SUPPLIED RECORDS -
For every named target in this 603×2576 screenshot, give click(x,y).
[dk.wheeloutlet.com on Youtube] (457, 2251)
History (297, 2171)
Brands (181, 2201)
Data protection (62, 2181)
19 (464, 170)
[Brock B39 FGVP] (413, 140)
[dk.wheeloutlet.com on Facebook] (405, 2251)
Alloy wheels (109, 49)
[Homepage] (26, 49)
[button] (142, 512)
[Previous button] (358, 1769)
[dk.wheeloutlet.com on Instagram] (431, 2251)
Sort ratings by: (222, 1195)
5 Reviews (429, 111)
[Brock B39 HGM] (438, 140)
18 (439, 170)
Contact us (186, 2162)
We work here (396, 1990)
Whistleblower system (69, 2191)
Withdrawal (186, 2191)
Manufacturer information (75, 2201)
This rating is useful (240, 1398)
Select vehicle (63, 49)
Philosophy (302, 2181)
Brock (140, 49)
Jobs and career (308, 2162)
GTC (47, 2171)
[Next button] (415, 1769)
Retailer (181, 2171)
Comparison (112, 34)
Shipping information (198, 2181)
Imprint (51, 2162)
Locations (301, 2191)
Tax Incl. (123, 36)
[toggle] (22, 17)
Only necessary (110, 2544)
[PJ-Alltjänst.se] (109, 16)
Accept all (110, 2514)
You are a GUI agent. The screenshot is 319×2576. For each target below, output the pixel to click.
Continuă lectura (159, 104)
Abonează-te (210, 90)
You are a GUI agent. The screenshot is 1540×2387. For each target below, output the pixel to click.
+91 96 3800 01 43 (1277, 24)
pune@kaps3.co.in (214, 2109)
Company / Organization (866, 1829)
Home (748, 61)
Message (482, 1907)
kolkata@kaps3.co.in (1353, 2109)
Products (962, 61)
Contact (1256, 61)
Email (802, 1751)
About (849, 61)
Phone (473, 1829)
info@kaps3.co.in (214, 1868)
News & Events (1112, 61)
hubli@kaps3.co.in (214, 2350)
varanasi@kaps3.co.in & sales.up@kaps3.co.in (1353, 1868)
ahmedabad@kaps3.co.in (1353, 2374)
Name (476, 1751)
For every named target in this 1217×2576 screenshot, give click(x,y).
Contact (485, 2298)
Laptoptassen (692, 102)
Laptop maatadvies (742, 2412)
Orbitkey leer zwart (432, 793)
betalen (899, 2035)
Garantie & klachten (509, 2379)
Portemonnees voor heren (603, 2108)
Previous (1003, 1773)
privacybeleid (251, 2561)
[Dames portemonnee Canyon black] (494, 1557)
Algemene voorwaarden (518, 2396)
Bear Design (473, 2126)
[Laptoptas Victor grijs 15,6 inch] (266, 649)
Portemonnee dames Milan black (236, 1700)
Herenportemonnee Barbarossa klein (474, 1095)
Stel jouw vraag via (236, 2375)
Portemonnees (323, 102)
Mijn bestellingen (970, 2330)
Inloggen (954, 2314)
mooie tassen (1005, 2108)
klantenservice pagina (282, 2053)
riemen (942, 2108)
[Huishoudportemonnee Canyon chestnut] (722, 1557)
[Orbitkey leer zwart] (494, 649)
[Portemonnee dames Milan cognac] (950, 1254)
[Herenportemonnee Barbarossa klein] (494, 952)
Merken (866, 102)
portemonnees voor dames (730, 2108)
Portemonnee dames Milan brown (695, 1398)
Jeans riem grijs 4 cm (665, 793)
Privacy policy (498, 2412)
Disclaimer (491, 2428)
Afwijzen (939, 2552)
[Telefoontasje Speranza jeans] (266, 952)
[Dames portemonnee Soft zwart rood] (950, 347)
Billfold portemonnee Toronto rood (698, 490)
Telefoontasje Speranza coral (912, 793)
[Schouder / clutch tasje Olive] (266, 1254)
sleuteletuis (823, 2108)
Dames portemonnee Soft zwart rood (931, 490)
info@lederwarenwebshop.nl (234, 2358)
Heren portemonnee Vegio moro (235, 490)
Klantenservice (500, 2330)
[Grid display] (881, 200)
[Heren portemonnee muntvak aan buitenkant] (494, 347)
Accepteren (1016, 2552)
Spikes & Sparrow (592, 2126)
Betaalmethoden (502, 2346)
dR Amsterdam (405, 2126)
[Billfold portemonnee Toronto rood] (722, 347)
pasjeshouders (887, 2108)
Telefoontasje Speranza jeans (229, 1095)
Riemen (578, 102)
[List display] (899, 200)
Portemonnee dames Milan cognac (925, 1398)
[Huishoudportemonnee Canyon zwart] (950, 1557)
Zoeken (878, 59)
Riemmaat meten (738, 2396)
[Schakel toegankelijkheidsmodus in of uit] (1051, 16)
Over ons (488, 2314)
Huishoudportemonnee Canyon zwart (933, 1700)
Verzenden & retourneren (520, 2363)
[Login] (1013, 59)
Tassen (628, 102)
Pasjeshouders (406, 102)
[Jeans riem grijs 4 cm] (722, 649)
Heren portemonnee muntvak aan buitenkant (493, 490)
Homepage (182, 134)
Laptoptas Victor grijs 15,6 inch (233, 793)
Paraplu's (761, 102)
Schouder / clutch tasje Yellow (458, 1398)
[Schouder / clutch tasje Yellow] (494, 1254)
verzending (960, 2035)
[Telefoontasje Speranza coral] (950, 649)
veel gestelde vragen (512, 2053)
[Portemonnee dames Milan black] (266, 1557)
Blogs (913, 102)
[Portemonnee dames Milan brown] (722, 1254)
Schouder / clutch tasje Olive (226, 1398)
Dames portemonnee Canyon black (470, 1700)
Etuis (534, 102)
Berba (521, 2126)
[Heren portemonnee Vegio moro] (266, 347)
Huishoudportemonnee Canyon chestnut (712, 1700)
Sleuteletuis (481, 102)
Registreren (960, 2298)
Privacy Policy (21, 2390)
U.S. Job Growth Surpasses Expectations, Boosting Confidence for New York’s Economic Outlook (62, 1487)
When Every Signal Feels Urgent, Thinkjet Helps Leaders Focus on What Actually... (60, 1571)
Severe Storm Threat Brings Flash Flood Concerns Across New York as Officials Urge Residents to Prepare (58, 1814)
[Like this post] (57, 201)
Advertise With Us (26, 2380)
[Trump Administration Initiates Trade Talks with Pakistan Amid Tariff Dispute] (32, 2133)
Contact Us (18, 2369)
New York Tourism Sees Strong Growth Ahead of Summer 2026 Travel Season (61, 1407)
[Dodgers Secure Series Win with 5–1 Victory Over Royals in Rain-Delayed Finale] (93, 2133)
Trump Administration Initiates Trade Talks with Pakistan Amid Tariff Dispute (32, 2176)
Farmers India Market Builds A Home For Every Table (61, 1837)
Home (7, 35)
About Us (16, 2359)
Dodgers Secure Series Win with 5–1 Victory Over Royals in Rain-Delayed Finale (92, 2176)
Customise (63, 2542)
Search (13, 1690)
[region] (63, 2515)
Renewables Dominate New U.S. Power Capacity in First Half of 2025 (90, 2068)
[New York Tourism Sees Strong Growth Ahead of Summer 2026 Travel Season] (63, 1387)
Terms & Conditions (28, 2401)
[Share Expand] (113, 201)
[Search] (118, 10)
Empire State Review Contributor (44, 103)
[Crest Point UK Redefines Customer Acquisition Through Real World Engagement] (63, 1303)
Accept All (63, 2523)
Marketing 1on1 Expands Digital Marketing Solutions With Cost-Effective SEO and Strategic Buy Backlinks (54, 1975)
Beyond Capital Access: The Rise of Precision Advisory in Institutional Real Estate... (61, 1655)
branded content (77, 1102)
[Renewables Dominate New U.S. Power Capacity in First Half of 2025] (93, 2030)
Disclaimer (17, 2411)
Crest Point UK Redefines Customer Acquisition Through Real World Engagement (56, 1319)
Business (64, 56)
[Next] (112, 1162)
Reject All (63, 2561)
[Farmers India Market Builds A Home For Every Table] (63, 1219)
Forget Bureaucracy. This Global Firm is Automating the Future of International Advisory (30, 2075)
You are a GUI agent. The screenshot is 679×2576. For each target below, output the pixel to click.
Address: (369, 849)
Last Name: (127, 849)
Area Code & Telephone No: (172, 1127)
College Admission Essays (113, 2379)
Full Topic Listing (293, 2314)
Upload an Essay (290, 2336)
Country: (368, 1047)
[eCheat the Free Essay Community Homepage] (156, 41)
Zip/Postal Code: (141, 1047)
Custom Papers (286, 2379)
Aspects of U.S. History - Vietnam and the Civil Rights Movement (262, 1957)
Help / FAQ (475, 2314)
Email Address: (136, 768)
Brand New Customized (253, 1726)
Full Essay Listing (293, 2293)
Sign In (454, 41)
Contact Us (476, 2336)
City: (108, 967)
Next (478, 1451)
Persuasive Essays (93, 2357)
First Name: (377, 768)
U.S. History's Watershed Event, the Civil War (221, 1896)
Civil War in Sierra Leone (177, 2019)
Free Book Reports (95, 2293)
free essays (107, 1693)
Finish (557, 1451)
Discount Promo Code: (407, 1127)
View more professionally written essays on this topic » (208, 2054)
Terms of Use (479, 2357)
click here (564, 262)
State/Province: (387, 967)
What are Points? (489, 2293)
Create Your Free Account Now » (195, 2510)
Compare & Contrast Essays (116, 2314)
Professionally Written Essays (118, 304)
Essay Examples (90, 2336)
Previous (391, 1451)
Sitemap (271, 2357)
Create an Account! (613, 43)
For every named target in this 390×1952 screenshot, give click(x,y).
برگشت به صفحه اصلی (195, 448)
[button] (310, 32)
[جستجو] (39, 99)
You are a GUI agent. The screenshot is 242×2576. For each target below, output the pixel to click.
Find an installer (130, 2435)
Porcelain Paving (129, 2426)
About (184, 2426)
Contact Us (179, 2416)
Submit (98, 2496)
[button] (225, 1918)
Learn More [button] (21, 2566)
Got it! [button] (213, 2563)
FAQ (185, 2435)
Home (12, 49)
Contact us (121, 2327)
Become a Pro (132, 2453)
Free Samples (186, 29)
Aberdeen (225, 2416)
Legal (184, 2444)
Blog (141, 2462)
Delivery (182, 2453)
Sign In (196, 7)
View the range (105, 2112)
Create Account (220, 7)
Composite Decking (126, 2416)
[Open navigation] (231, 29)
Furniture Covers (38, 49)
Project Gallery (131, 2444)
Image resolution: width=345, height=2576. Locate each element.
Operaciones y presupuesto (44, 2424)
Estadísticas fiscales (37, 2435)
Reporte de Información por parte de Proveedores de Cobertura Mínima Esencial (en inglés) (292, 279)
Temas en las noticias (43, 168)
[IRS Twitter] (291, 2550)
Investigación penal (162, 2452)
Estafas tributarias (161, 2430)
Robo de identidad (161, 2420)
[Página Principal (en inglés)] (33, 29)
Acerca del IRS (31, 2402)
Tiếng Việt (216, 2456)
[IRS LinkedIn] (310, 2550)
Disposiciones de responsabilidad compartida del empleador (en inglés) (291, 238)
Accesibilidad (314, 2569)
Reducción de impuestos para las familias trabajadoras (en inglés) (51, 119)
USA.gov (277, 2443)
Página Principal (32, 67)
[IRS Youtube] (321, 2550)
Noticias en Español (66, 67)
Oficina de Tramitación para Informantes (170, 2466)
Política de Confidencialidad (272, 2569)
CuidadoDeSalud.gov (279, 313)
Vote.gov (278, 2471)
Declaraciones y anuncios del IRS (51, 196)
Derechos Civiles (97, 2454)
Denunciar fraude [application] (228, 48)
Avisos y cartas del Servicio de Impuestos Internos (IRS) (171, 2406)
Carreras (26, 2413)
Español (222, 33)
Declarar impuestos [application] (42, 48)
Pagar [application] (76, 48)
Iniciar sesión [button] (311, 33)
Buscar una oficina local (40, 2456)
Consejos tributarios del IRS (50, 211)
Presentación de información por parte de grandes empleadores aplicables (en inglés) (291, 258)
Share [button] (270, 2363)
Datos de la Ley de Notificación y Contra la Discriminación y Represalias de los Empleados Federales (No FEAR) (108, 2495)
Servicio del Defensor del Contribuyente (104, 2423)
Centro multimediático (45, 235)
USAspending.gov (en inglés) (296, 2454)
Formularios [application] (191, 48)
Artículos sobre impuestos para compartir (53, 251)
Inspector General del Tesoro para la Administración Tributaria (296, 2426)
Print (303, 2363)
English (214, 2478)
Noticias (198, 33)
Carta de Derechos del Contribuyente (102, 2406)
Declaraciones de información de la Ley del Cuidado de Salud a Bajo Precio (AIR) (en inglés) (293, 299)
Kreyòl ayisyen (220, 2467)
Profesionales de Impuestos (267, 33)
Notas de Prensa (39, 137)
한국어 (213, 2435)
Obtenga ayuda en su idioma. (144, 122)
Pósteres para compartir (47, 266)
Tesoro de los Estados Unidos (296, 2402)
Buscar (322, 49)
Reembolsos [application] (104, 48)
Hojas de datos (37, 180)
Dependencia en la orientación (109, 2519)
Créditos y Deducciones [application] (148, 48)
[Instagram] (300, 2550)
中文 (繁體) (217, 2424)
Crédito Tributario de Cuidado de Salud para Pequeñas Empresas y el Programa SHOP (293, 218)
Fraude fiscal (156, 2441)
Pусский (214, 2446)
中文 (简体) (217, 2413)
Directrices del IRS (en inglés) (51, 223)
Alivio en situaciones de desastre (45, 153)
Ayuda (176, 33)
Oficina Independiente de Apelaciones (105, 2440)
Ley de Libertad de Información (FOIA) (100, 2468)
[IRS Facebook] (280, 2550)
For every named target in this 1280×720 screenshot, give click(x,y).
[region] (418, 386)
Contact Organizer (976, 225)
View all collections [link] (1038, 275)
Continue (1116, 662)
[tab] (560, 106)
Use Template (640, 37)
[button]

TASK - Locate the line that contains "English (214, 2478)", then please quote it and every line after it to the end of the entries above, exactly and with nothing else.

EXERCISE RESULT -
English (214, 2478)
Noticias (198, 33)
Carta de Derechos del Contribuyente (102, 2406)
Declaraciones de información de la Ley del Cuidado de Salud a Bajo Precio (AIR) (en inglés) (293, 299)
Kreyòl ayisyen (220, 2467)
Profesionales de Impuestos (267, 33)
Notas de Prensa (39, 137)
한국어 (213, 2435)
Obtenga ayuda en su idioma. (144, 122)
Pósteres para compartir (47, 266)
Tesoro de los Estados Unidos (296, 2402)
Buscar (322, 49)
Reembolsos [application] (104, 48)
Hojas de datos (37, 180)
Dependencia en la orientación (109, 2519)
Créditos y Deducciones [application] (148, 48)
[Instagram] (300, 2550)
中文 (繁體) (217, 2424)
Crédito Tributario de Cuidado de Salud para Pequeñas Empresas y el Programa SHOP (293, 218)
Fraude fiscal (156, 2441)
Pусский (214, 2446)
中文 (简体) (217, 2413)
Directrices del IRS (en inglés) (51, 223)
Alivio en situaciones de desastre (45, 153)
Ayuda (176, 33)
Oficina Independiente de Apelaciones (105, 2440)
Ley de Libertad de Información (FOIA) (100, 2468)
[IRS Facebook] (280, 2550)
For every named target in this 1280×720 screenshot, give click(x,y).
[region] (418, 386)
Contact Organizer (976, 225)
View all collections [link] (1038, 275)
Continue (1116, 662)
[tab] (560, 106)
Use Template (640, 37)
[button]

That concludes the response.